The university also worked with a local order of very feminist nuns, whom I wrote about last year in this post about their “nuanced” view of abortion rights. The nuns wanted to get a full theological education because they were being called on to administer many “backroom” parish functions in the absence of sufficient numbers of male priests. When the Archbishop chastised them for “getting all dressed up with no place to go” they performed their own Ash Wednesday service on the sidewalk outside his cathedral.
Back to Barr’s God
William Barr’s version of Catholicism is much less “Jesuit Pope Francis” than it is that of his predecessor, Pope Benedict XVI. When I was studying at the Jesuit institution, Benedict, then known as Cardinal Joseph Ratzinger, headed “the Congregation for the Doctrine of the Faith,” once known by the name of “the Supreme Sacred Congregation of the Roman and Universal Inquisition.” Several of my classes delved into the often-dense theological pronouncements from this body on matters of ethics and morality, although I was admittedly out of my element at these times. 

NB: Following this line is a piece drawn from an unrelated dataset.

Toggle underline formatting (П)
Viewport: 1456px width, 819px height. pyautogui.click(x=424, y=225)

In recent years the primary Jesuit ethical emphasis has shifted to empathy and justice, which Pope Francis has publicly preached just this week in Nagasaki, Japan. The Ratzinger/Barr ethical world, on the other hand, is much more traditional rule-duty deontology and “divine command” ethics (i.e., “God says so!”). The difference is very important in practice. The treatment of asylum seekers on America’s southern border by Barr’s own Justice Department would be seen as far more “immoral,” indeed a far greater “sin” by many of his own church’s religious orders (and likely by the Pope himself) than would be any mutually-agreeable cohabitation arrangement between two consenting adults.
Both sides of this ethical debate use a lot of “God language” in their discussions, and there are people of faith, as well as many non-believers, in both ethical camps. However, in Attorney General Barr’s world, only one side of that ethical debate deserves his (and God’s?) view of special protection. Freedom for me, but not for thee.

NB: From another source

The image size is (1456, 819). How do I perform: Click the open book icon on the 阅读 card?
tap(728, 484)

- In case you are counting, eight men have been convicted of felonies or have plead guilty to felonies relating to their associations with the Trump campaign: Roger Stone, Michael Cohen, Paul Manafort, Rick Gates, Michael Flynn, George Papadopoulos, and Alex van der Zwaan.
- The confusion of legality with morality is a common logical error. Here is my take on the subject.

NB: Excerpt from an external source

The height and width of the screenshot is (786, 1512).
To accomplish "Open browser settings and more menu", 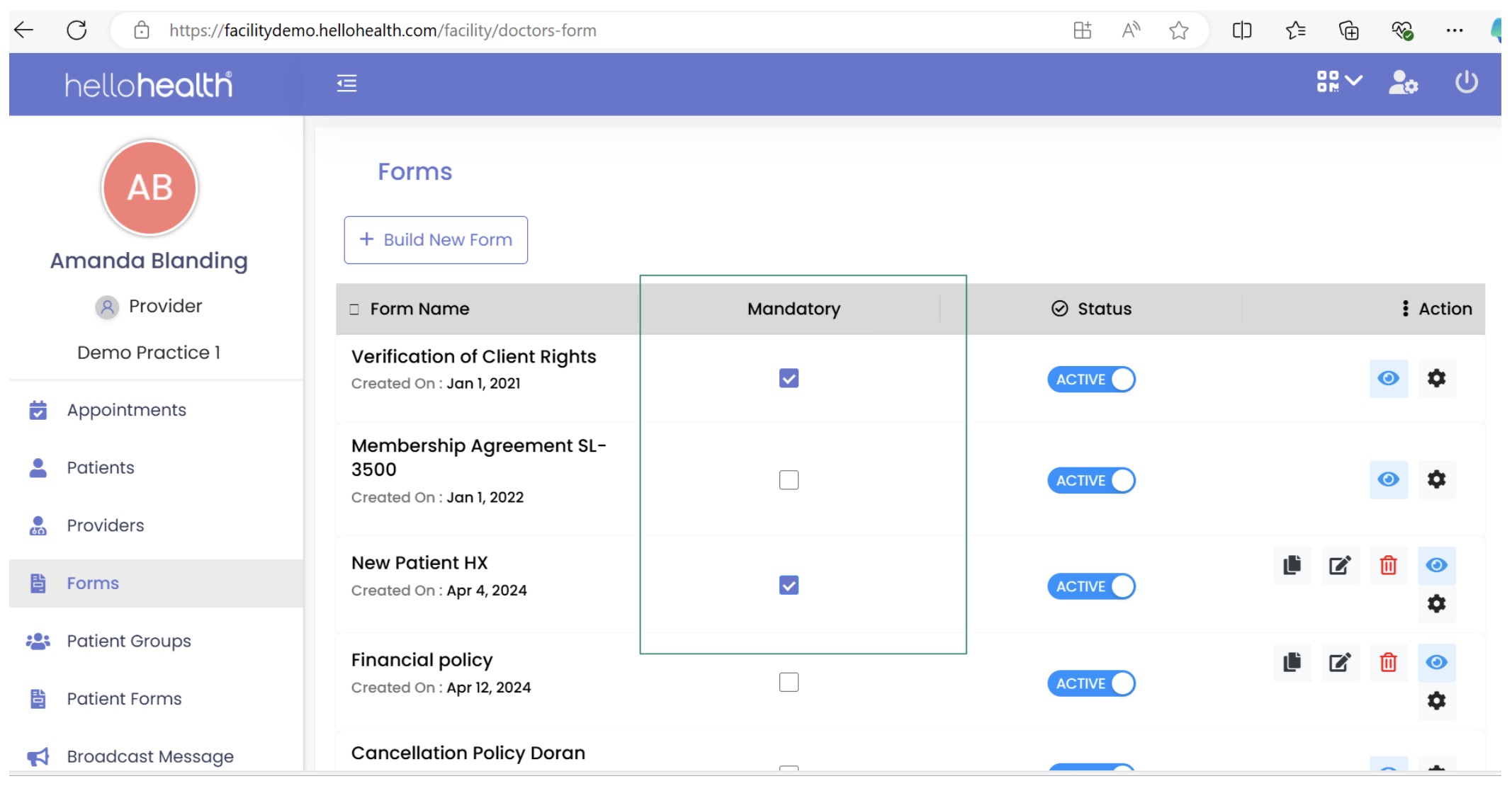I will click(1454, 30).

- I recognize that my authority to speak on this subject may sound like “I stayed at a Holiday Inn last night.”
- The 17th-century Jesuits waged a doctrinal battle in Italy against the emerging mathematics of infinitesimal calculus, which I wrote about in this earlier post.
- In the Reagan years, Jesuits and other orders of priests and nuns were on the front lines of the political and social troubles throughout Central America, much to the consternation of many conservative Catholic leaders.
- One of the more curious was a very legalistic opinion from the Congregation for the Doctrine of the Faith endorsing the use of a “perforated condom” in medical procedures for improving fertility in Catholic women so as to not violate prohibitions on birth control. Of course, these women could not get pregnant even without normal birth control. The reasoning is quite convoluted, and it has been jokingly called the “Holey Condom” rule.